Four members of the youth wing of the Congress in Kerala have been suspended for killing a calf in public. Congress vice-president Rahul Gandhi has rightly condemned the act calling it "thoughtless and barbaric." Kerala BJP president Kummanam Rajasekhera posted the video of the grisly incident calling it "cruelty at its peak".

But there is also something rotten that the death of an animal provokes a response with such alacrity from a politician while the death of a human is met with pointed silence. Vasundhara Raje, Chief Minister of Rajasthan, quick to tweet her condolences for the terror attack in Manchester, maintained a stoic and defiant silence for almost three weeks about the death of dairy farmer Pehlu Khan at the hands of cattle vigilantes in Alwar within her own state. Eventually she did say, "I want to make it clear that such activities won't be tolerated in Rajasthan" but that brutal killing was not "thoughtless and barbaric" enough for a prompt reaction from her. She did condole a Bikaner road accident around the same time.

It's pointless to debate about whether the 18-month-old animal killed in Kerala was a cow or an ox or a buffalo as some are doing as if that justifies the act any more than debating whether Farooq Ahmed Dar was a shawl weaver or a stone pelter justifies using anyone as a human shield. All of that just points to the abysmal depths to which our public discourse has sunk.

"We don't regret our act. This was done as part of our protest," Rijik Makulti, a Youth Congress worker from Kerala told television channels. The animal was butchered in an open vehicle during a beef festival in Kannur while Youth Congress workers raised slogans against the new rules. The meat was distributed to onlookers.

We are rapidly shedding all pretence of an eat-and-let-eat society. We want to impose our idea of what is right on all around us by brute force if necessary.

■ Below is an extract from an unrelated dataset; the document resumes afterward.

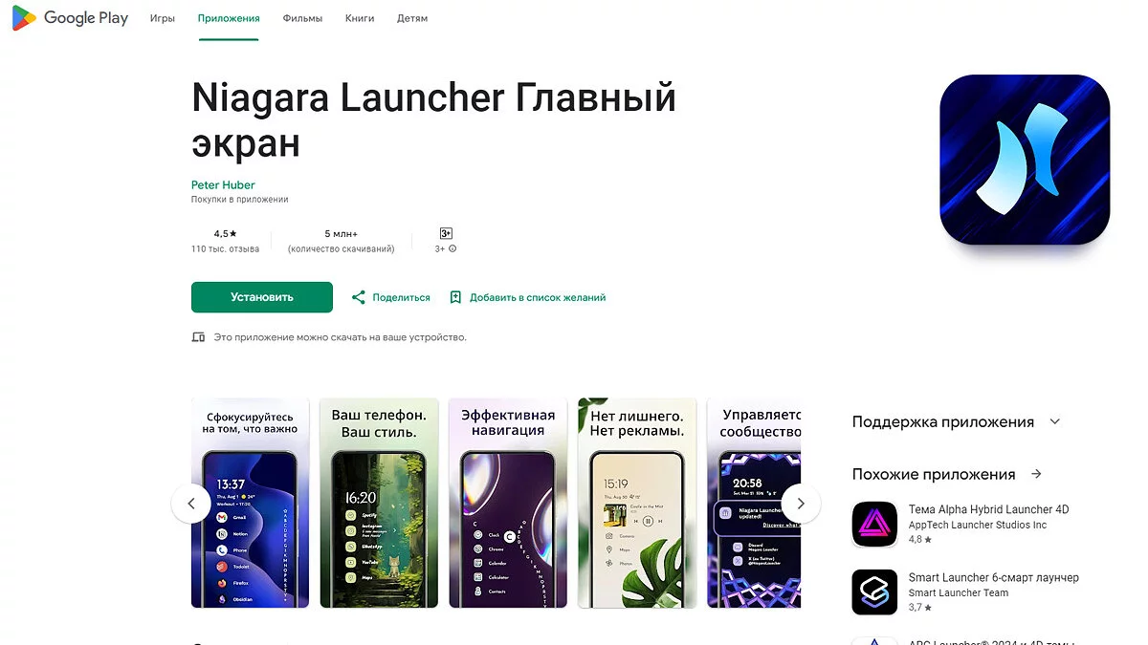Click the share icon next to Поделиться

359,297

The grisly act, done in full view, shows how easy it is to give up on politics of persuasion and embrace the more television-friendly politics of public performance. This act cannot persuade anyone that the new rules on cattle slaughter and marketplaces are draconian and unfair and oppressive. Instead they turn off even those skeptical about the government's intentions. Even as a non-vegetarian I recoil at such bloodthirstiness. "It was shocking to see these people walking around with the head of cattle as blood was dripping," said Rajasekhera of the BJP. "Will anyone with any common sense indulge in this sort of activity?" It's not just a departure of common sense. It's a departure of basic decency.

Yet it's also worth remembering that this kind of bestiality (an unfortunate word to use since the human is far more bestial than any beast) does not happen in a vacuum.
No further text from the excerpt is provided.